Auch Eduardo stammt aus Venezuela. Seine Eltern hatten eine Bäckerei, erzählt er in einer Cafeteria in der Madrider Innenstadt. Als es immer schwerer wurde, Mehl und Zucker zum Backen zu bekommen, wuchs auch seine Unzufriedenheit, er schloss sich der Opposition an. Das blieb nicht unbemerkt:
"Eines Nachts schloss ich die Bäckerei zusammen mit meiner Freundin ab. Wir waren schon ins Auto gestiegen, da tauchten plötzlich bewaffnete Männer auf Motorrädern auf. Die Männer zwangen uns, in ein anderes Auto zu steigen und fuhren uns in die Berge. Ich hatte große Angst, es sind auch schon Leute einfach verschwunden. Dort wurden wir verhört. Sie wussten alles über uns. Und sie warnten uns: Wenn Ihr nicht aufhört, machen wir Euch fertig, Dich, Deine Familie, Euch alle!"
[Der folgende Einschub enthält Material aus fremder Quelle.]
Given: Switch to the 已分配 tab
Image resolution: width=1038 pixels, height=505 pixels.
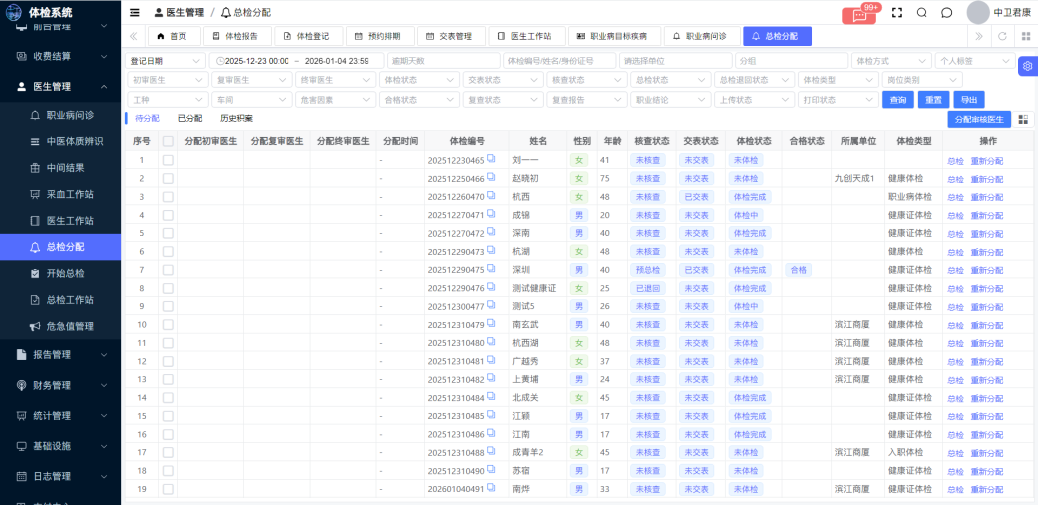Looking at the screenshot, I should (x=189, y=119).
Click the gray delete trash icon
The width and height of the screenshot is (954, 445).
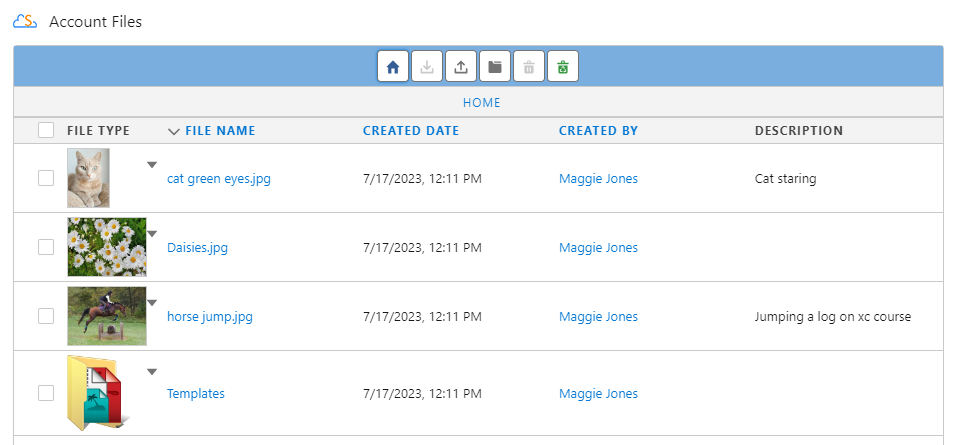529,67
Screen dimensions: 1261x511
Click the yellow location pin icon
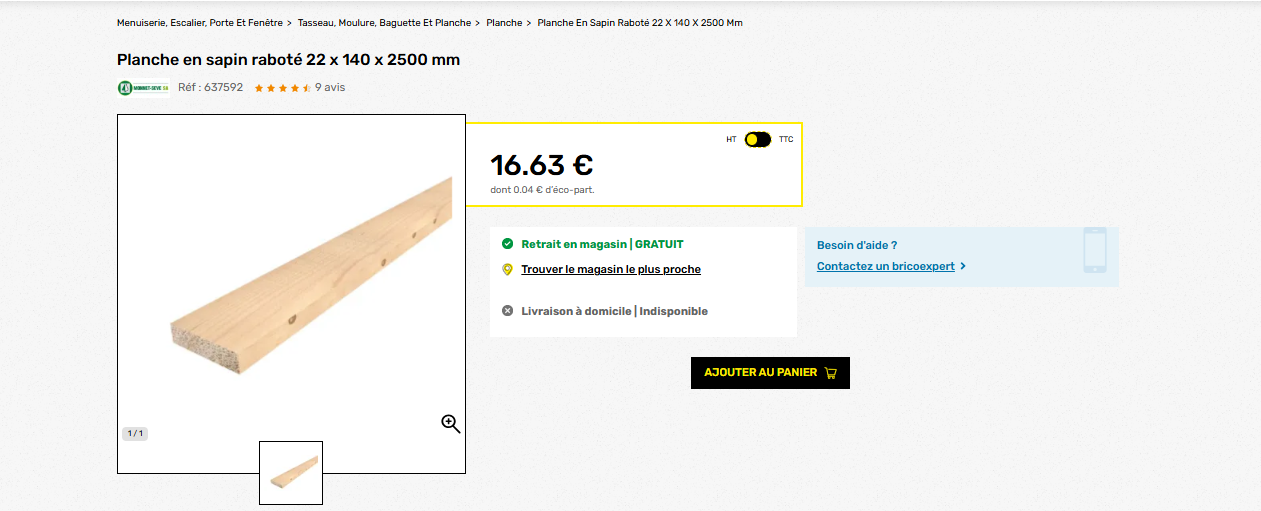click(507, 270)
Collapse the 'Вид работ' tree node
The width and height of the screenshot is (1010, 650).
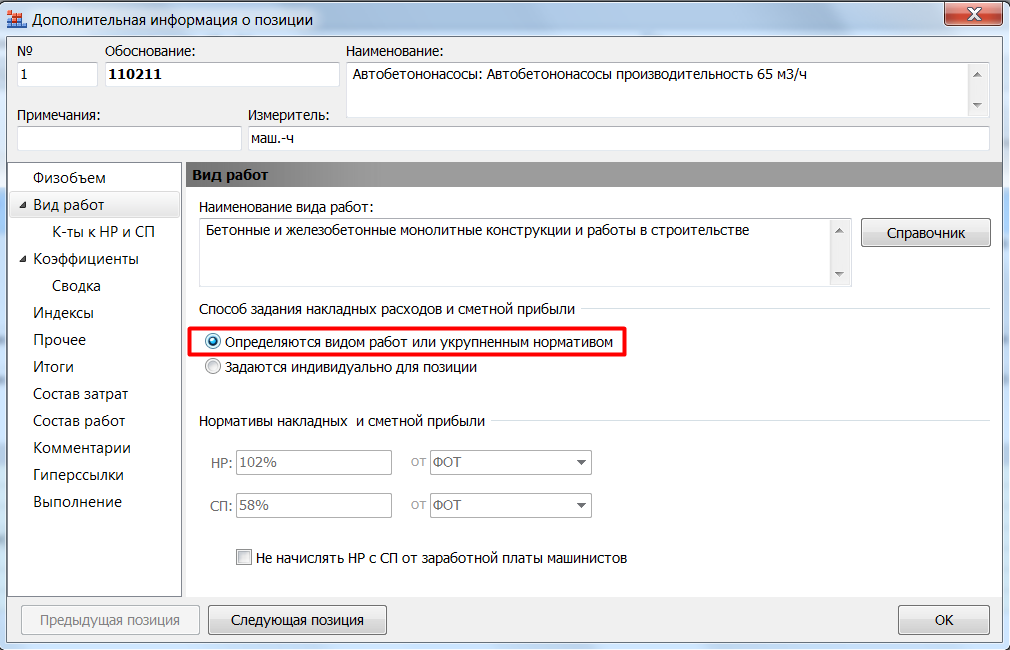click(22, 206)
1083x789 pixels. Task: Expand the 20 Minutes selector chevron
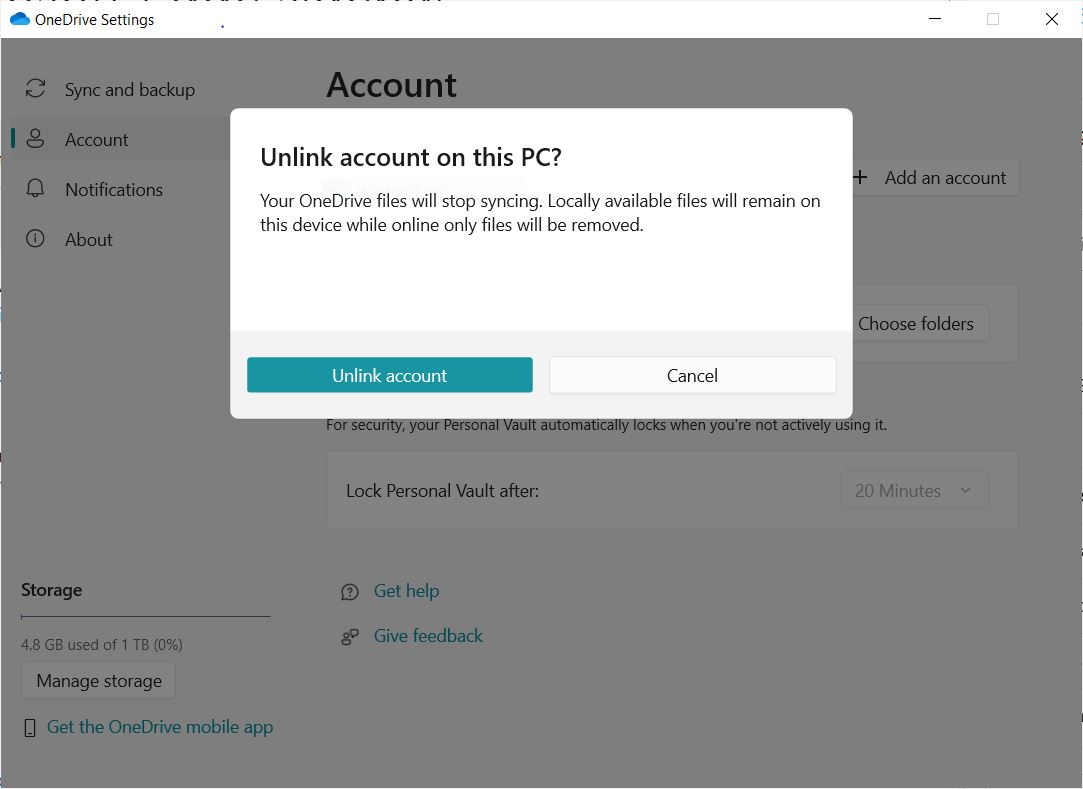click(965, 490)
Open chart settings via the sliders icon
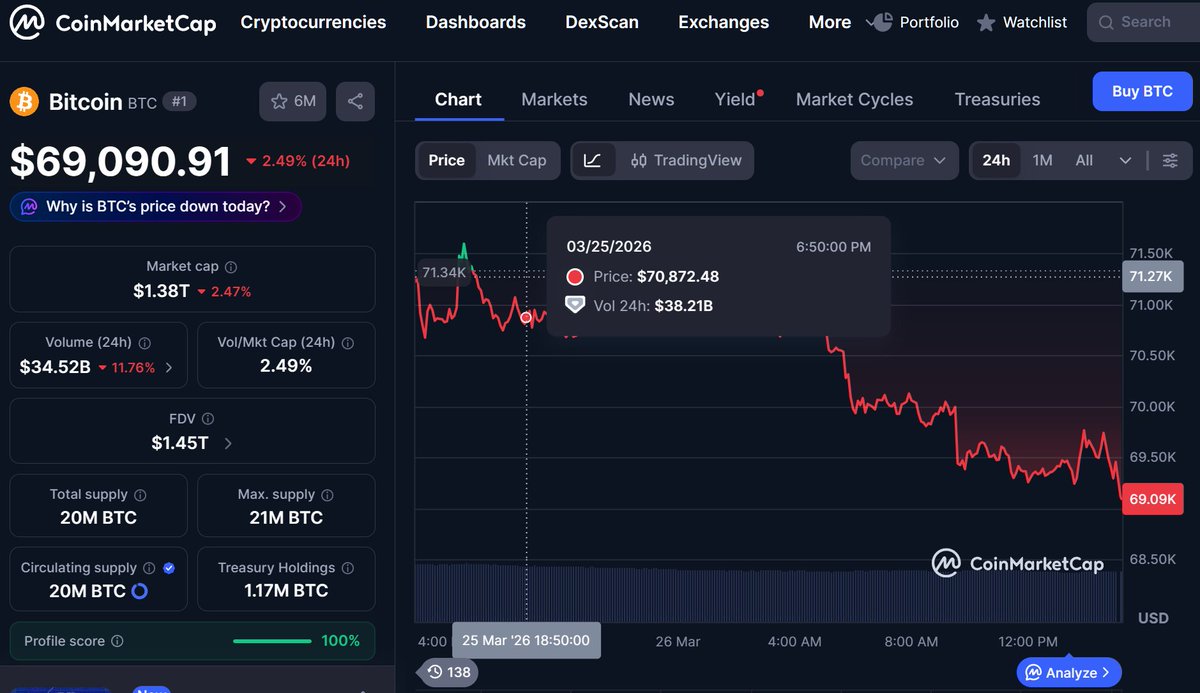The image size is (1200, 693). [x=1170, y=160]
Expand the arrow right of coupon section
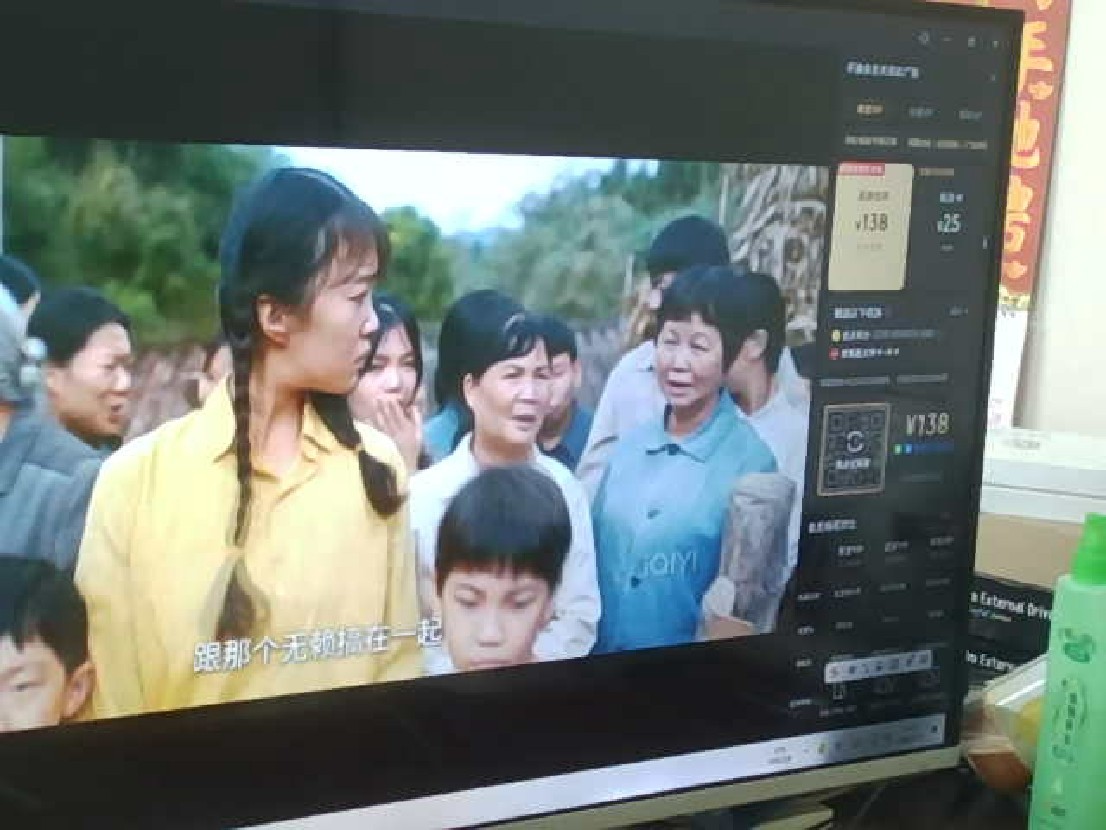The width and height of the screenshot is (1106, 830). (958, 312)
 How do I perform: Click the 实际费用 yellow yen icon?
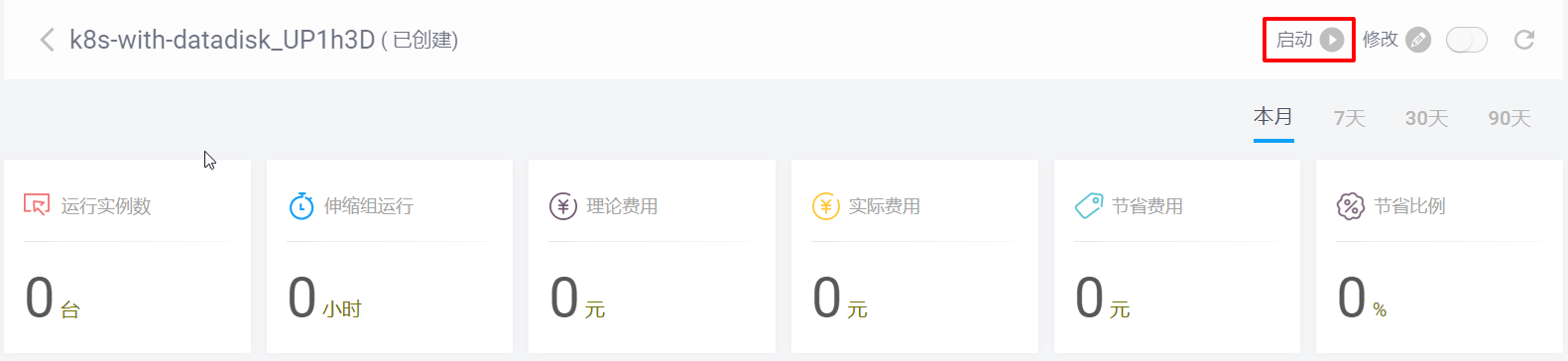[826, 206]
"Wenn Ihr nicht aufhört, machen wir Euch fertig, Dich, Deine Familie!"
Eduardo und seine Partnerin konnten fliehen. Er ging für ein halbes Jahr nach Panama, doch als er zurückkam, bekam er wieder Anrufe: "Wir wissen, dass zu zurück bist. Pass auf. "Die, die ihn entführt und bedroht hatten, waren schwer bewaffnet, aber nicht uniformiert - inoffizielle Milizen, die das Regime unterstützten, erklärt er. Eines Tags fasste die Familie den Entschluss, wegzugehen.
"Wir wussten, dass Venezolaner in Madrid aufgenommen werden. Und hier haben wir keine Probleme mit der Sprache und es ist Europa. Hier muss man nicht ständig Angst haben, überfallen zu werden. Anfangs setzte ich mich oft als Zuschauer in Talk-Shows, dafür gibt es 20 Euro. Oder ich pflegte alte Leute. Inzwischen habe ich meinen Asylantrag gestellt und ich verfüge über eine Arbeitserlaubnis."
Mehr als 45.000 Venezolaner waren 2017 in Spanien gemeldet
Mehr als 45.000 Venezolaner waren Ende des Jahres in Spanien gemeldet, deutlich mehr als 2016. Die steigende Tendenz hält an. Viele davon sind wohlhabend. Die Ärmeren beantragen oft Asyl. Gut 10.300 Asylbewerber aus Venezuela hat Spanien im letzten Jahr aufgenommen. Unter allen Flüchtlingen sind sie die größte Gruppe, sagt das Flüchtlingshilfswerk CEAR.
Bis sein Antrag bearbeitet sei, dürften wohl rund drei Jahre vergehen, kalkuliert Eduardo.
"Ich fühle mich gut aufgenommen. Die Leute sind aufgeschlossen, besser als in Panama, wo wir Venezolaner sehr schlecht angesehen werden. Aber ich hoffe, dass die Regierung in meinem Land verschwindet. Dann kehre ich zurück."
Venezuela ist aber nicht nur wegen der Flüchtlinge häufig Thema in der spanischen Politik. Pablo Iglesias, Generalsekretär der linkspopulistischen Partei Podemos, machte aus seiner Sympathie für den 2013 verstorbenen Revolutionsführer Hugo Chávez nie ein Geheimnis. Spaniens Konservative hingegen bringen in Stadt- und Gemeinderäten immer wieder Resolutionen ein, in denen das Regime Maduro symbolisch verurteilt wird. Journalistin Maria nervt das:
"Sowas hilft nicht bei der Suche nach einem demokratischen Ausweg. Natürlich freuen wir über internationalen Beistand. Aber wenn Venezuela zum Spielball der spanischen Innenpolitik wird, bloß um von anderen Themen abzulenken, ist das schon unangenehm."